== PASSAGE SHOWN

The 1986 Daily Mirror Greyhound Derby took place during May and June with the final being held on 30 June 1986 at Wimbledon Stadium. The winner was Tico and the winning owner Alan Smee received £25,000. The competition was sponsored by the Daily Mirror.

== Final result ==
At Wimbledon (over 480 metres):

| Position | Name of Greyhound | Breeding | Trap | SP | Time | Trainer |
|---|---|---|---|---|---|---|
| 1st | Tico | The Stranger - Derry Linda | 5 | 6-4jf | 28.69 | Arthur Hitch (Slough) |
| 2nd | Master Hardy | Ron Hardy - Sarahs Bunny | 6 | 18-1 | 29.13 | Arthur Hitch (Slough) |
| 3rd | Sunley Express | Lax Law - Miss Crusty | 1 | 12-1 | 29.17 | Peter Rich (Ramsgate) |
| 4th | Fearless Action | Ron Hardy - Sarahs Bunny | 4 | 6-4jf | 29.21 | Geoff De Mulder (Oxford) |
| 5th | Easy Prince | Easy and Slow - Scintillas Tina | 2 | 9-1 | 29.22 | John Honeysett (Wembley) |
| 6th | Murlens Slippy | Im Slippy - Murlens Chill | 3 | 5-1 | 29.34 | Barbara Tompkins (Coventry) |

=== Distances ===
5½, ½, ½, short head, 1½ (lengths)

The distances between the greyhounds are in finishing order and shown in lengths. One length is equal to 0.08 of one second.

== Competition Report==
Ante-post favourites Fearless Action (DeMulder), Ballgroman Jet, Hot Sauce Yankee and Pall Mall Stakes winner Tico (Hitch) led the market when the Derby started.

The preliminary round resulted in Hot Sauce Yankee being the fastest heat winner on the first night in 28.71. During the second nights action Fearless Action broke the track record recording 28.51 and then on the same night Lodge Prince trained by Gary Baggs won in a later heat recording an even faster 28.34.

All the main contenders safely negotiated the preliminaries and first round before a second round draw matched Fearless Action, Tico, Ballygroman Jim and Irish hope Odell Supreme together; Ernie Gaskin's Ballygroman Jim failed to qualify from the difficult heat. Fearless Swift, Master Hardy and Lodge Prince won their heats but Hot Sauce Yankee and Fearless Power would take no further part in the event.

====
== AVAILABLE DATA

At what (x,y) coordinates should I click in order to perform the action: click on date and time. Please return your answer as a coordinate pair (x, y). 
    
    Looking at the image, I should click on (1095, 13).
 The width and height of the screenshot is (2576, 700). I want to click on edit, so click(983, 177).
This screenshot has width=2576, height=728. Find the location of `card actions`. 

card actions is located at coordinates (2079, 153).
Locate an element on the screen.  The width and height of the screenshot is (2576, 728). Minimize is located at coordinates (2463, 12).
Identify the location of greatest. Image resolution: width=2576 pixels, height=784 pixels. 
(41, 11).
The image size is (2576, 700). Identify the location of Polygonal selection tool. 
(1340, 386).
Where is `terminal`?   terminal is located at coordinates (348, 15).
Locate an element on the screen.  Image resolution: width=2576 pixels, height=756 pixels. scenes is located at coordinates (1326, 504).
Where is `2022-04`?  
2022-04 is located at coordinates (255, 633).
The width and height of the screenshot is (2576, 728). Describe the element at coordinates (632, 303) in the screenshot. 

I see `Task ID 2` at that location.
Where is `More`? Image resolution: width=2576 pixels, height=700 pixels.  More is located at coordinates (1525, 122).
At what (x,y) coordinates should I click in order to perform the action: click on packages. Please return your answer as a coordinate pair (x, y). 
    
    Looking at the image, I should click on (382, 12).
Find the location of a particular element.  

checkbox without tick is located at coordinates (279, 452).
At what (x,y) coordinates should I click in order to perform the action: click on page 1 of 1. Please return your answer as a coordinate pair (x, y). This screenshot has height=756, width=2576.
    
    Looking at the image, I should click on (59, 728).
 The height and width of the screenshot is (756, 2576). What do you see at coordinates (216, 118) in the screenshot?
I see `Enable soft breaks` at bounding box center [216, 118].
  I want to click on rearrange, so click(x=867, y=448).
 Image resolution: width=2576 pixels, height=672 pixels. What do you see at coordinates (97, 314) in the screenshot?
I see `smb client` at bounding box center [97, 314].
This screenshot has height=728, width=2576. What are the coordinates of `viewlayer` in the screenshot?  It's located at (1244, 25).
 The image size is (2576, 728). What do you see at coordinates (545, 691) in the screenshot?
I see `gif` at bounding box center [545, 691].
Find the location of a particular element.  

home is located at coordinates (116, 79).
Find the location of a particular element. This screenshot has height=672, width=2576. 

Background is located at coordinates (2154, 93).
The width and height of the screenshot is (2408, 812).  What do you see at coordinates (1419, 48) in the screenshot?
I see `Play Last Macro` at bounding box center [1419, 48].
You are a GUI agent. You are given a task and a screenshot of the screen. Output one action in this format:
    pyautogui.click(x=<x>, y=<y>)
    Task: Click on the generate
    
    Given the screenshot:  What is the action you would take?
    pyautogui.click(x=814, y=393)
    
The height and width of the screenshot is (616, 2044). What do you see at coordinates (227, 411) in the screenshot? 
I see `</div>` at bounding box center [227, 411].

====

According to the 1986 greyhound Derby text, how much did the winning owner receive?

## EXERCISE ANSWER
£25,000